Student Body President Richard Portwood said, “We don’t have the capability of building more parking… [Alternative modes of transportation] are essential to our development.”
With overcrowded parking lots, and our inability to expand parking, biking is a good alternative. If more people were to bike, perhaps the greatest concern most would have would be finding a spot on the bike rack closest to your classes.
Think biking may be too time-consuming? How long do you spend each day driving to school and getting a parking spot? How much do you spend on the gas it takes to get you to school and a parking pass each year? Have you tried getting yourself around in something other than a car?
Let’s do some math. Setting a realistic parameter, let’s consider a person within a three mile radius who drives to school each day. Unleaded gasoline in Orem is currently, on average, $2.82 a gallon. A midsized vehicle may get (on a high) 26 mpg. If that were to be a constant price, each year (not including any summer semesters), that student spends $106.42 on gas only to get to school. Add in the additional cost of an annual parking pass for $80 and that takes $186.42 out of a pocket a year. Multiply that by four years of college (and that’s if the student finishes that quickly), it comes to $745.68 – or two semesters of student fees.
If a student chose to ride a bike that same distance, the only cost would be the bicycle and its occasional tire repairs and replacements.
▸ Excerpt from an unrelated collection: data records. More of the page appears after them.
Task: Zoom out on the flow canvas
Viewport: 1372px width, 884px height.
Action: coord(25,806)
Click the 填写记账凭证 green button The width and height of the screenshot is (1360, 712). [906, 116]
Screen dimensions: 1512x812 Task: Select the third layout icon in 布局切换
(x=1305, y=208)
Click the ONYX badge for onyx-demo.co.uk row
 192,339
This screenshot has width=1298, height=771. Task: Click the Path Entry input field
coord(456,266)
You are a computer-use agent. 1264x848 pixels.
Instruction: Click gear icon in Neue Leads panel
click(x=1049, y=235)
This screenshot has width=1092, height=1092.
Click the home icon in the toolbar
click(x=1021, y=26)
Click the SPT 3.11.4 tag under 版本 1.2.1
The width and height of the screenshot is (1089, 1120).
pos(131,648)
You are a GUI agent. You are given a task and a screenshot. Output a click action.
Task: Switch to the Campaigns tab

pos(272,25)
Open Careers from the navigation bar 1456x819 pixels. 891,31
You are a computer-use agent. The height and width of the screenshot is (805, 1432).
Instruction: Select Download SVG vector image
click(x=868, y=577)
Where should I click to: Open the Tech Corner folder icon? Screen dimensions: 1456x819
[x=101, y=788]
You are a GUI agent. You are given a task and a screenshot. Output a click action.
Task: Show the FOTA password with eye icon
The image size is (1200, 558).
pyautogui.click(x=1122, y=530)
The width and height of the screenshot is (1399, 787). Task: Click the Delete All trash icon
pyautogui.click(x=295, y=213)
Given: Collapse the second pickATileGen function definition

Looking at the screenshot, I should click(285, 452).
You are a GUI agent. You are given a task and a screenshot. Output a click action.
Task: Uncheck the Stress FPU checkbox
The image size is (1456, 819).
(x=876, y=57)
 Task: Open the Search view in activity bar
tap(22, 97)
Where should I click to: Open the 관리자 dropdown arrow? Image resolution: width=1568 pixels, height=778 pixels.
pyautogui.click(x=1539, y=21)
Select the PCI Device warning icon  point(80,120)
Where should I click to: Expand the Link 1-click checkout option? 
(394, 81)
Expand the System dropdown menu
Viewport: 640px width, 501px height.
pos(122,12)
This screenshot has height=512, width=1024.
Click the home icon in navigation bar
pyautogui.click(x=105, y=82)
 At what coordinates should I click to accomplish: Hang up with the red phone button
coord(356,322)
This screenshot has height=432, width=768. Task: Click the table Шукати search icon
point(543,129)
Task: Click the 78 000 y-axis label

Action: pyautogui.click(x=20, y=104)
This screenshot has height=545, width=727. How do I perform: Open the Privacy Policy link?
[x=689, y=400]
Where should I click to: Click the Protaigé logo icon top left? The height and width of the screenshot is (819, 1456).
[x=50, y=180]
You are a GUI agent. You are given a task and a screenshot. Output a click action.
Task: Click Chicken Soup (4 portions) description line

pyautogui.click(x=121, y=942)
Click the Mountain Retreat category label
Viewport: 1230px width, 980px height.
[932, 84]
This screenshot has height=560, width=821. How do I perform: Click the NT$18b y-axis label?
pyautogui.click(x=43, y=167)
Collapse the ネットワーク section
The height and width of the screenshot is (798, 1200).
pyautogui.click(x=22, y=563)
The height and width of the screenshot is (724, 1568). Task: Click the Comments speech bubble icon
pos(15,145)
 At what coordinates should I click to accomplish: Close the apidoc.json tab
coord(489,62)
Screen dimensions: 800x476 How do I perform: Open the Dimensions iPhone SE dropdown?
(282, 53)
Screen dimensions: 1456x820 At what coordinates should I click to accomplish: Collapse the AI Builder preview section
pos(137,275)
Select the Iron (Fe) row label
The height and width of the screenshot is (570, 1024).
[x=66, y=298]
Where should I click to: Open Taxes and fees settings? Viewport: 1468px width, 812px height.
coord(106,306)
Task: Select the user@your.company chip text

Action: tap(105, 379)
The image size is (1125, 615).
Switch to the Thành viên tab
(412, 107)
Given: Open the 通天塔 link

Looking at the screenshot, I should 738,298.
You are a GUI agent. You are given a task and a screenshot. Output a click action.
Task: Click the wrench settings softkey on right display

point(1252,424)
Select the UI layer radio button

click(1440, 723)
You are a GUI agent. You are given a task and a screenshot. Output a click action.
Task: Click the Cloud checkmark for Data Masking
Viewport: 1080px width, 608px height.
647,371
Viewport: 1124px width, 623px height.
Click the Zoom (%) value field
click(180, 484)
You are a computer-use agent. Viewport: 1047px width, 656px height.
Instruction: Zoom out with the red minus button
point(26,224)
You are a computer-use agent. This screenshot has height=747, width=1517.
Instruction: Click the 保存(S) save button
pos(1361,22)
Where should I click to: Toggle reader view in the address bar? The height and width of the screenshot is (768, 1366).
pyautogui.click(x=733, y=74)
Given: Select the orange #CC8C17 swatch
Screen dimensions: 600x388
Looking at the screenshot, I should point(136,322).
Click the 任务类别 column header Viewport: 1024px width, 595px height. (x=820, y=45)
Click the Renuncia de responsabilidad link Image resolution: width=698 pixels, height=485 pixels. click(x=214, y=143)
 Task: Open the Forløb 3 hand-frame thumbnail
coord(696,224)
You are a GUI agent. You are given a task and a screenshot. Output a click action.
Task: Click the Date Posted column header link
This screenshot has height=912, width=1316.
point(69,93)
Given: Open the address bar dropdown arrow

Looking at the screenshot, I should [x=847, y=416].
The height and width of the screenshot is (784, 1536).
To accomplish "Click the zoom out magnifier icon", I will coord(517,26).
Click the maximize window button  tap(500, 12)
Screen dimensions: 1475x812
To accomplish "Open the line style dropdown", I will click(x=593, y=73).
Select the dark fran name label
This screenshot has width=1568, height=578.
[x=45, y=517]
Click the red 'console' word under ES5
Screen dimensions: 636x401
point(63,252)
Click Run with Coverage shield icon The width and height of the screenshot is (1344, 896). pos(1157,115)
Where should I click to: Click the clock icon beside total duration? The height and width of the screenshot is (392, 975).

Wal-Mart currently prices adult bikes from $75, which could be paid for with less than a tenth of the price of driving to school.
Aside from parking and fiscal benefits, slowing down and getting a little exercise can be helpful. Riding a bike gives you a better chance to come across outdoor activities and facilities you may not know about when you’re confined to the hallways and parking lots. Altogether, biking saves you money, gives you an opportunity to become more engaged on campus, and is the best alternative to fighting for a parking spot.
Therefore, UVU should seek to put more bike paths on campus. Ideally, standard six-foot-wide bike lanes on each side of the road would be installed instead of the current three- to four-feet wide shoulders.
With the recent approval of UVU’s new master plan to expand the campus and its roads, and UTA’s plan to extend TRAX to Orem, perhaps the installation of bike paths could further improve the campus and its safety in bicycle travel and accessibility. Like the University of Utah and BYU, we should give students an option to become less reliant on automotive travel, making the commute more affordable.